[[ Data for processing, beginning ]]

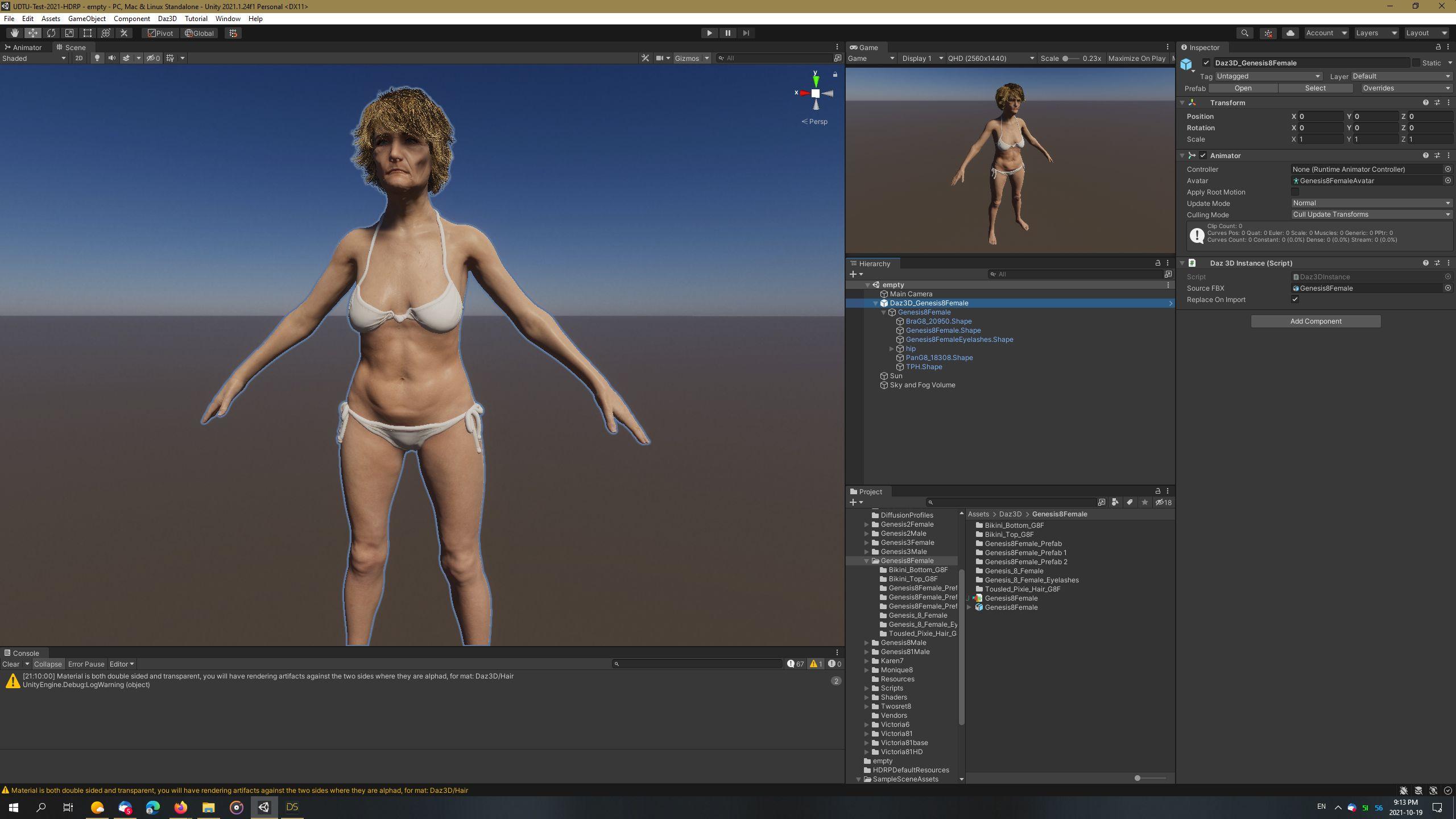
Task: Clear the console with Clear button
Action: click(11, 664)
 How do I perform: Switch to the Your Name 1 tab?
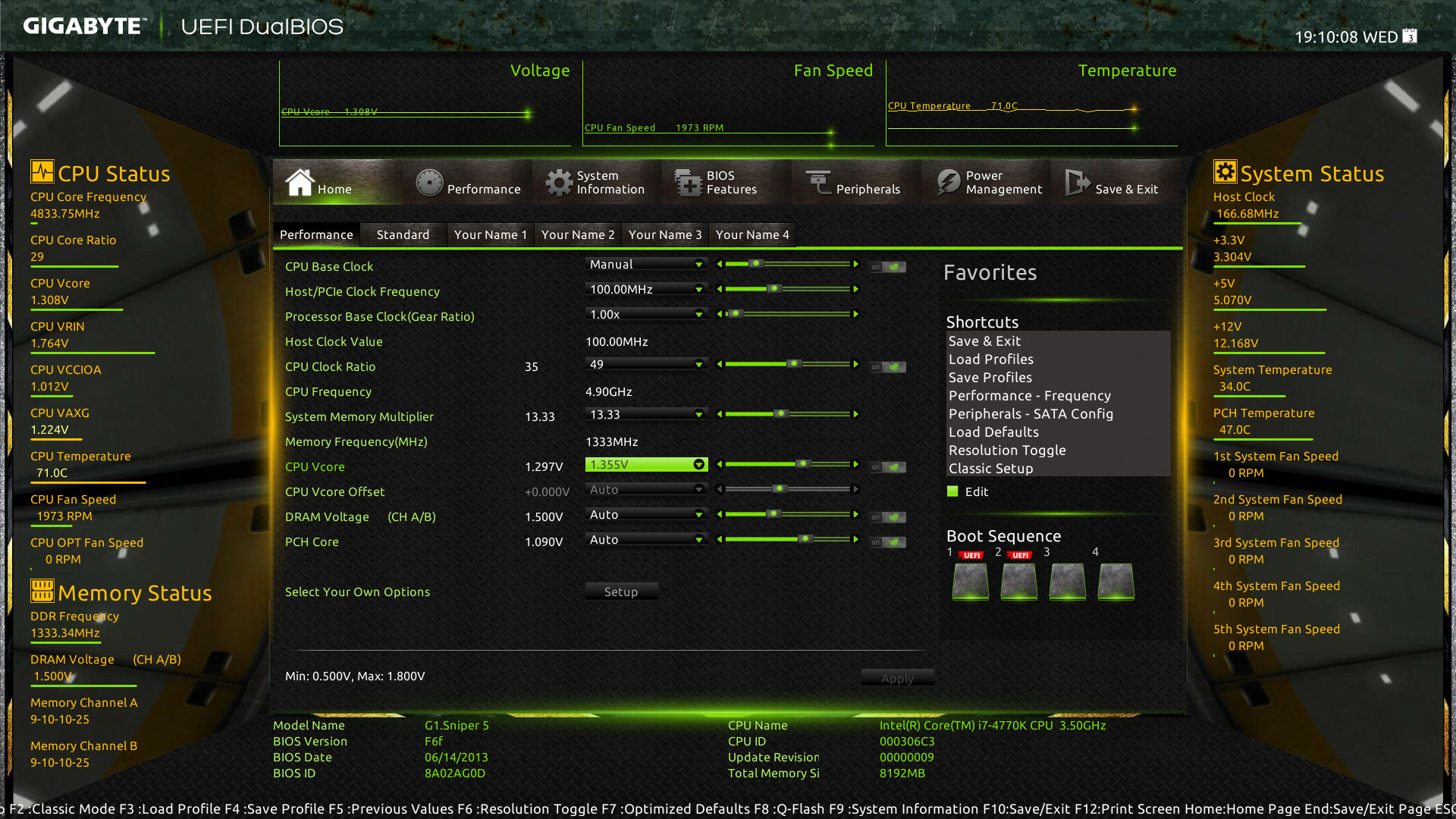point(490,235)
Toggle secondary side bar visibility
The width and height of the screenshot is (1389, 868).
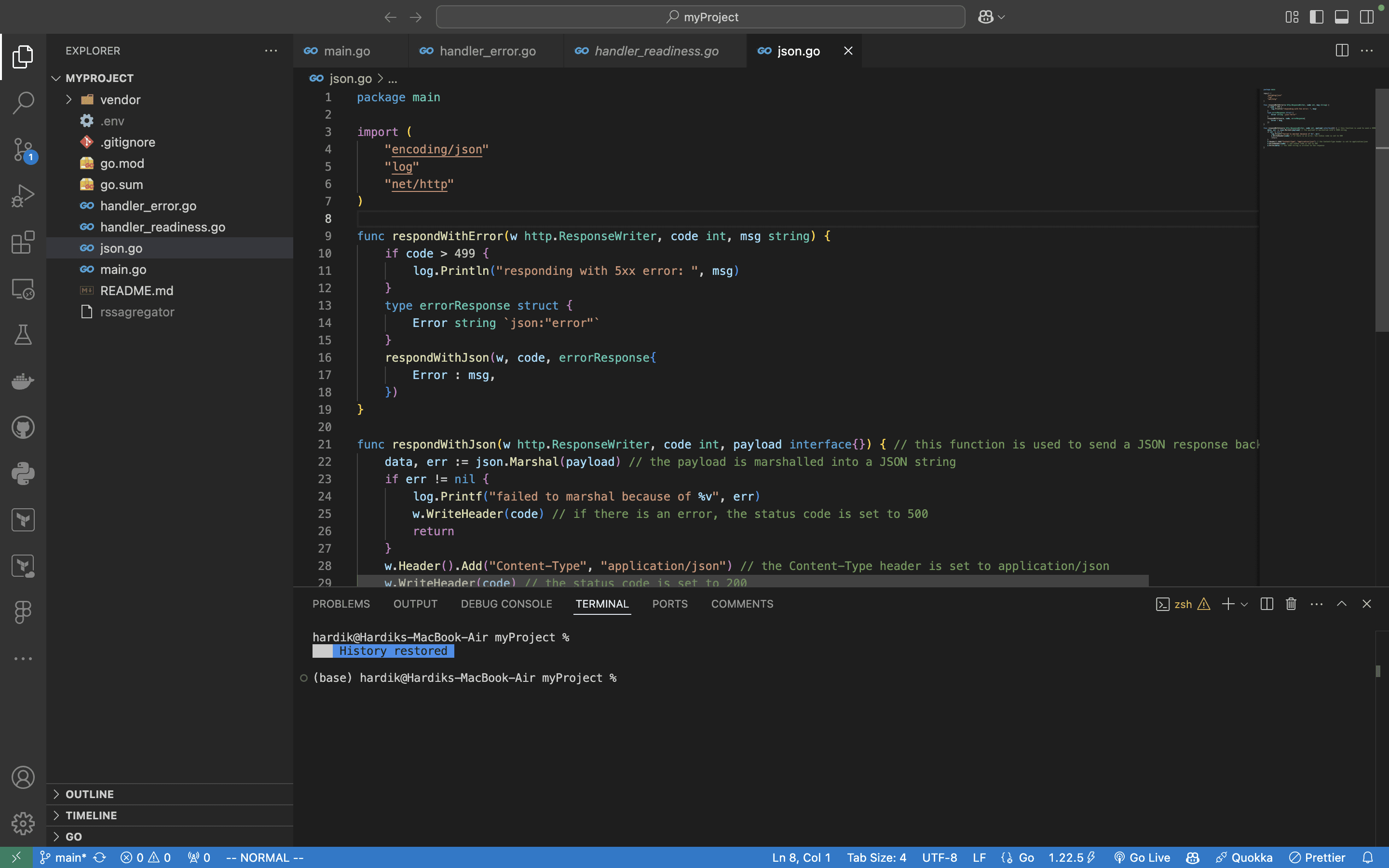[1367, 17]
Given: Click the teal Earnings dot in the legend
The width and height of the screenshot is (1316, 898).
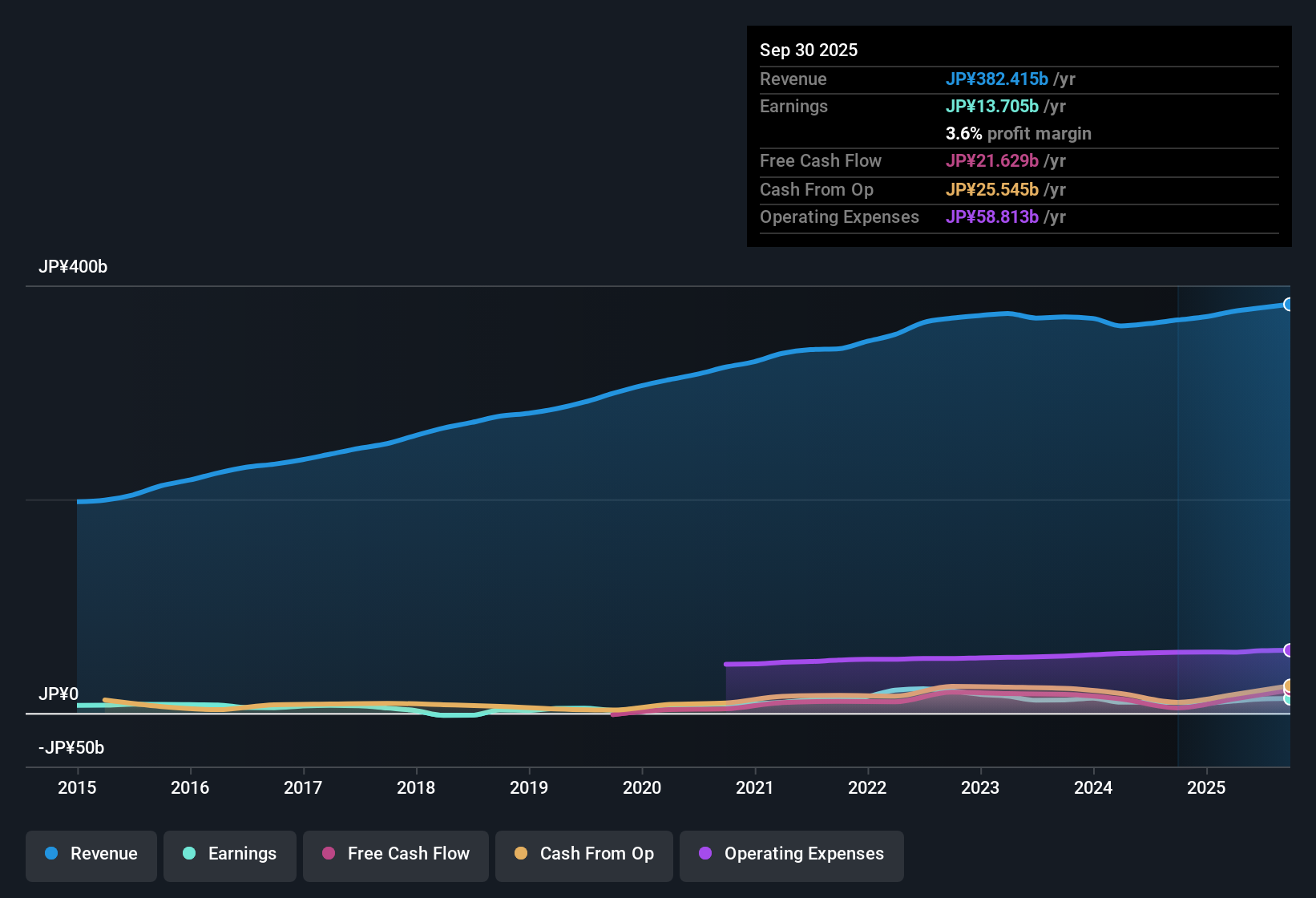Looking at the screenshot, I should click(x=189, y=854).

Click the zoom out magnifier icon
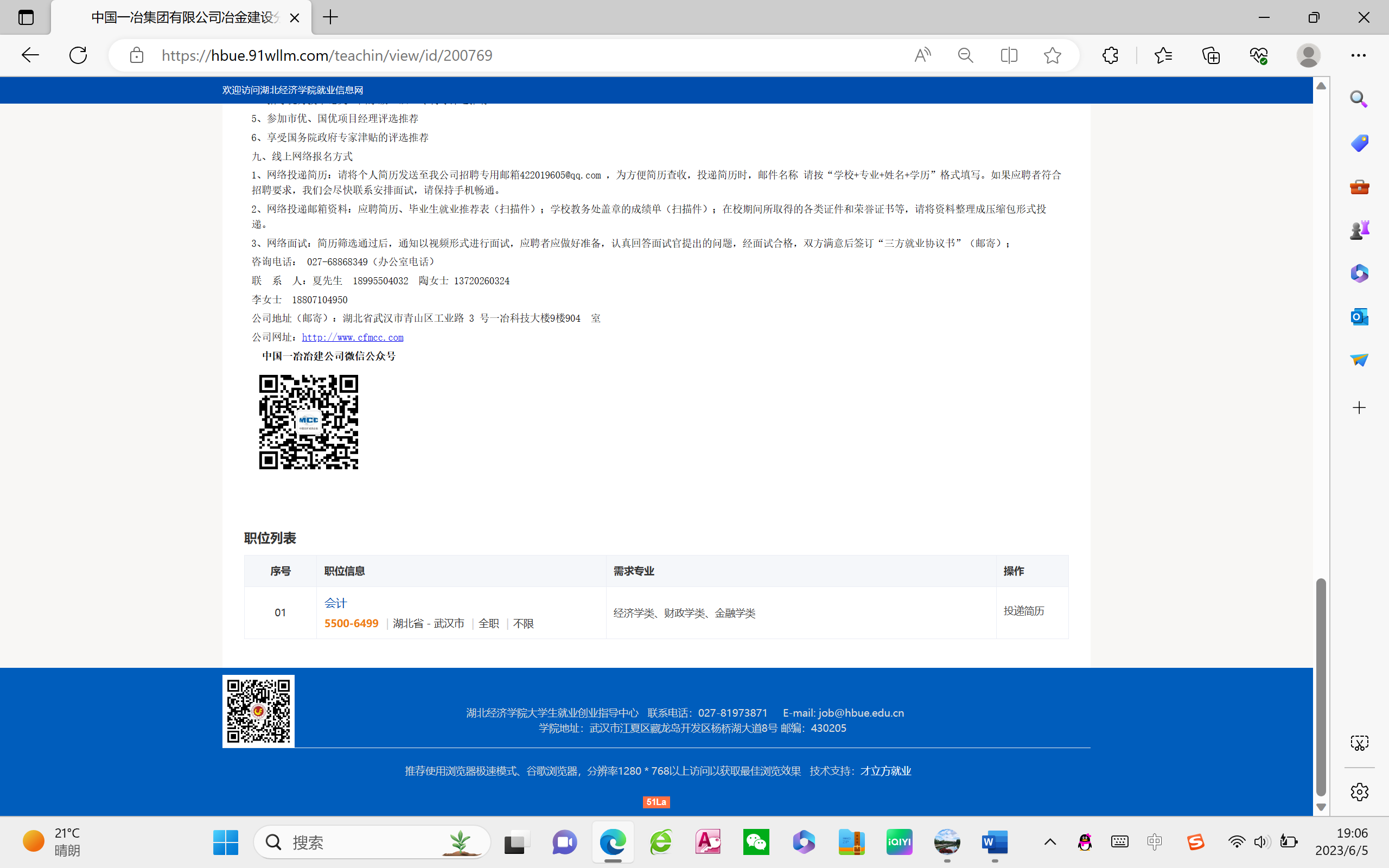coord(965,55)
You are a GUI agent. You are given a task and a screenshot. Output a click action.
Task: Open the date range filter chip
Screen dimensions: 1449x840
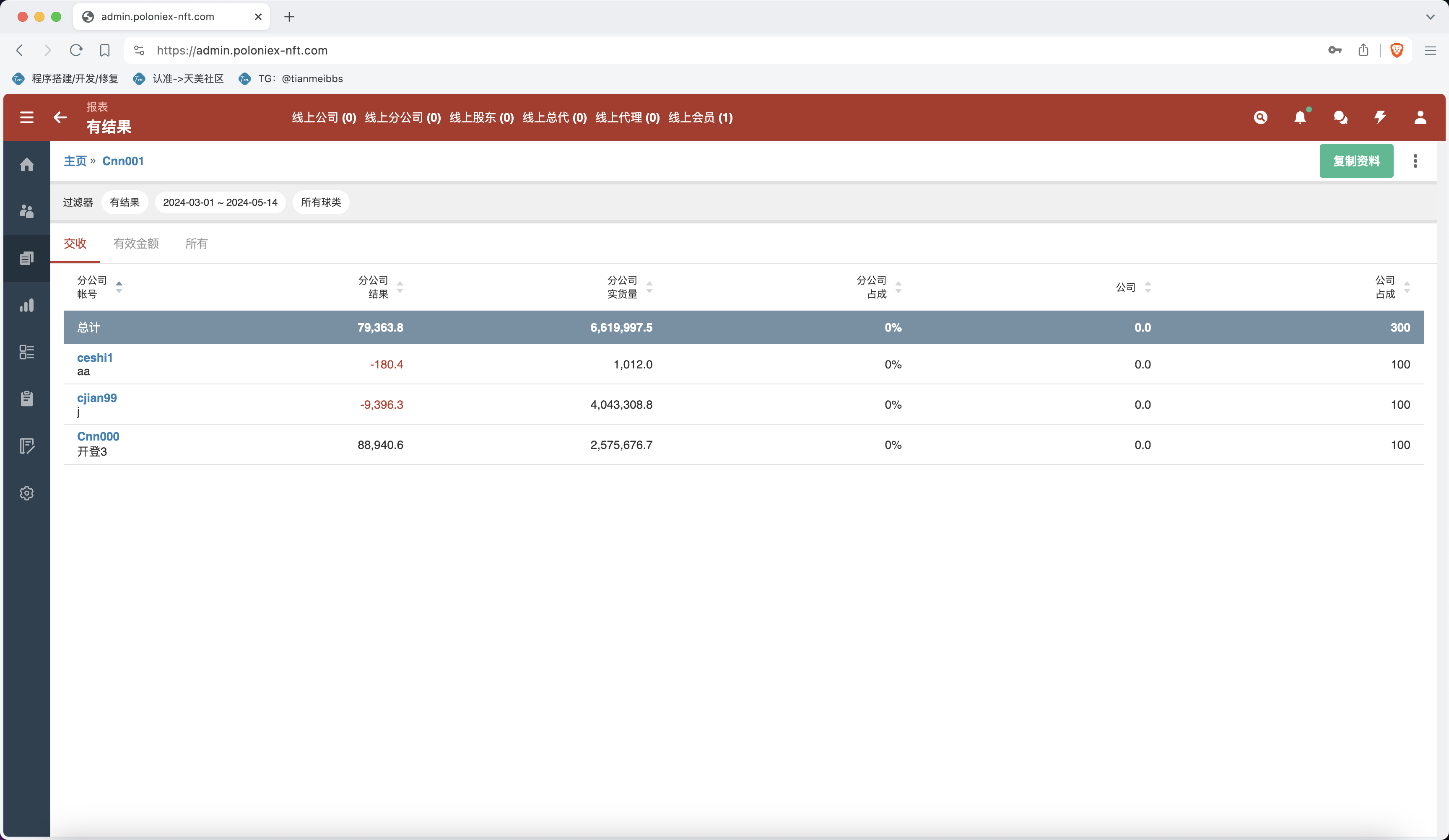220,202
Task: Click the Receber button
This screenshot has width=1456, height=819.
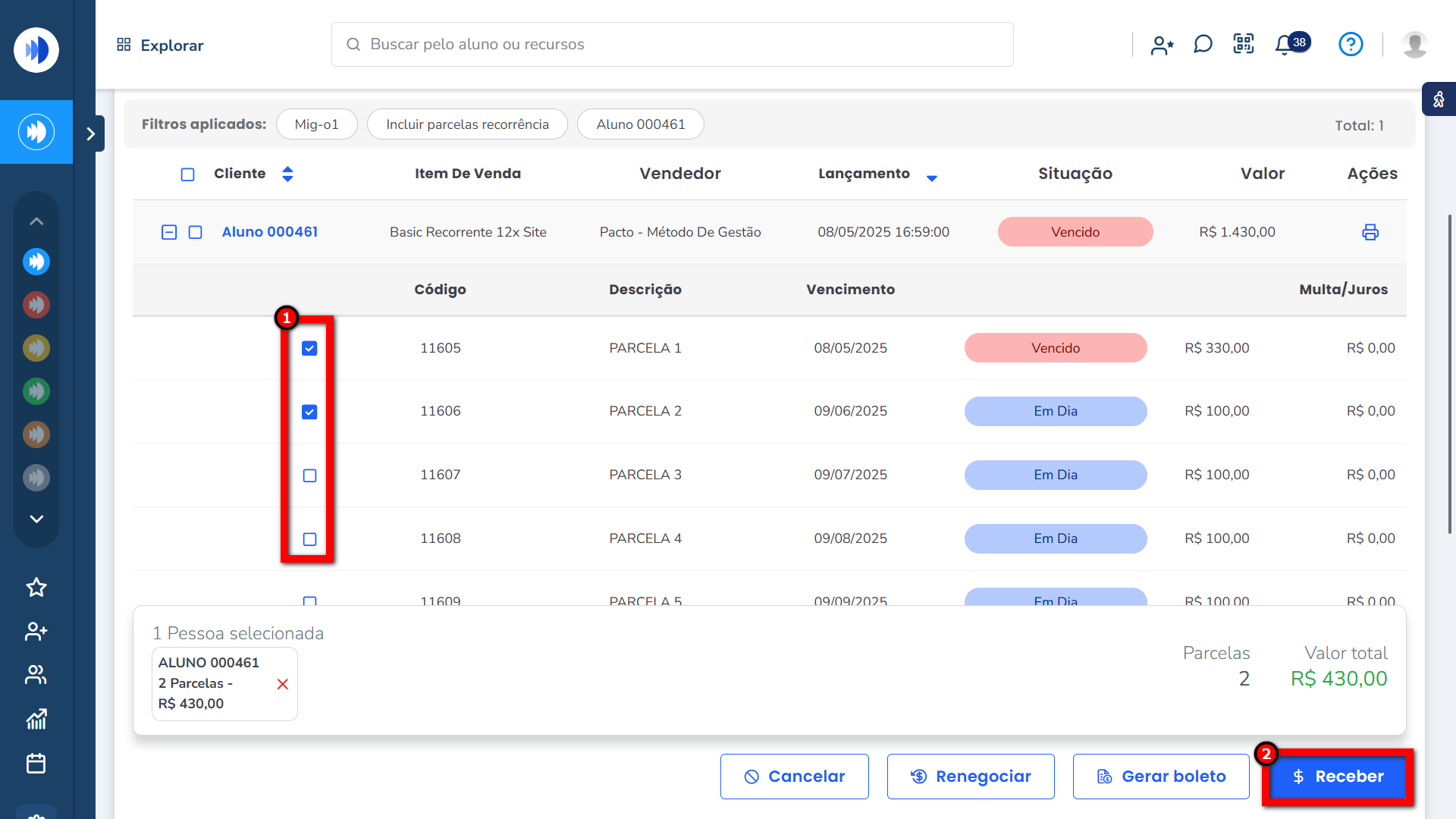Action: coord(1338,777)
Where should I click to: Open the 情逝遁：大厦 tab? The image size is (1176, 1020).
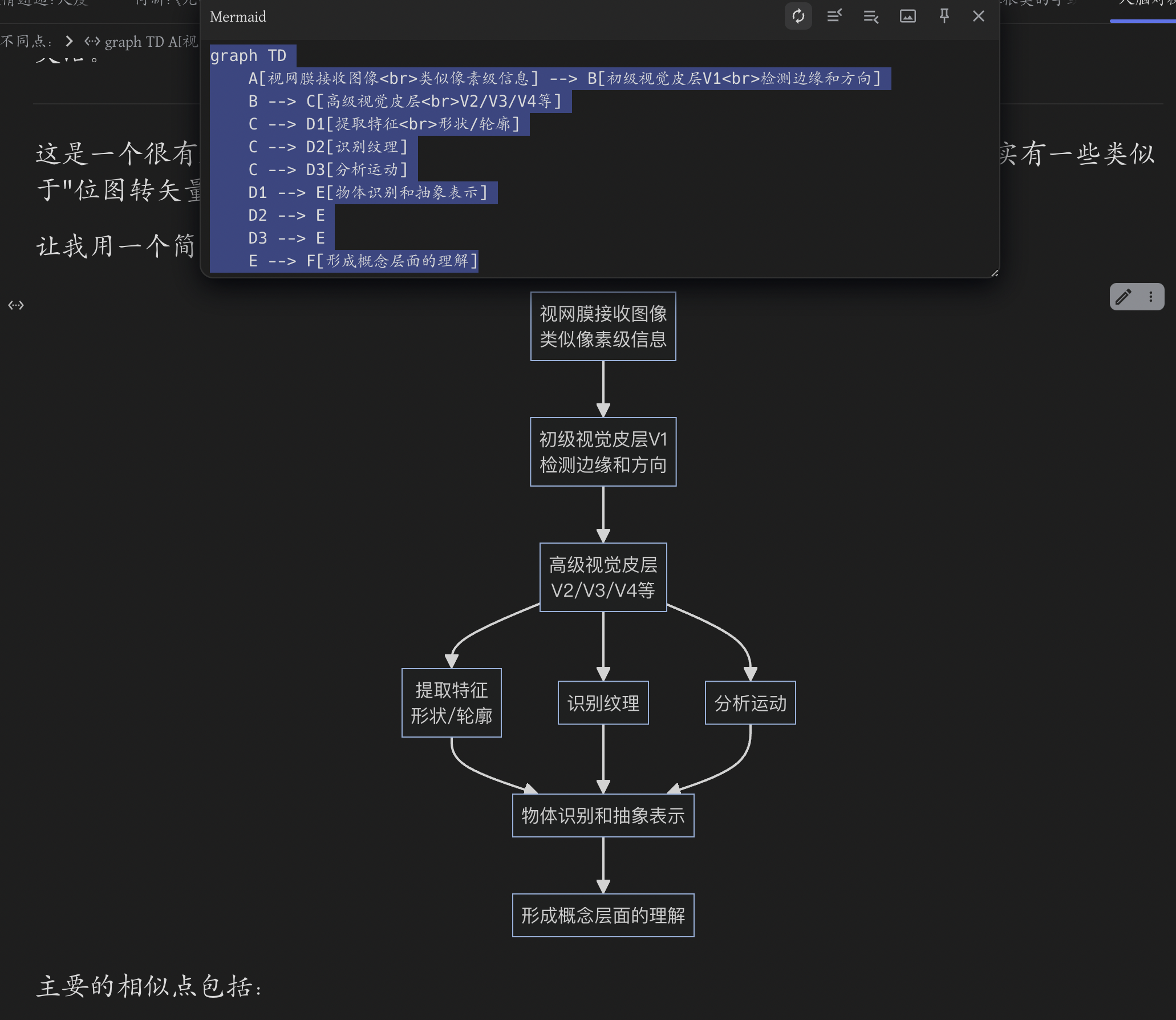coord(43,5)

[[ Data for processing, end ]]

Task: Working down from the line with "How do I perform: Switch", copy each line exactly until the last line of the entries, which is also included. Omit the pictures.

Answer area:
 How do I perform: Switch to the Your Name 1 tab?
point(490,235)
Toggle secondary side bar visibility
The width and height of the screenshot is (1389, 868).
[1367, 17]
Given: Click the teal Earnings dot in the legend
The width and height of the screenshot is (1316, 898).
Looking at the screenshot, I should click(x=189, y=854).

Click the zoom out magnifier icon
coord(965,55)
You are a GUI agent. You are given a task and a screenshot. Output a click action.
Task: Open the date range filter chip
Screen dimensions: 1449x840
220,202
Task: Click the Receber button
This screenshot has width=1456, height=819.
Action: coord(1338,777)
Where should I click to: Open the 情逝遁：大厦 tab? The image size is (1176, 1020).
coord(43,5)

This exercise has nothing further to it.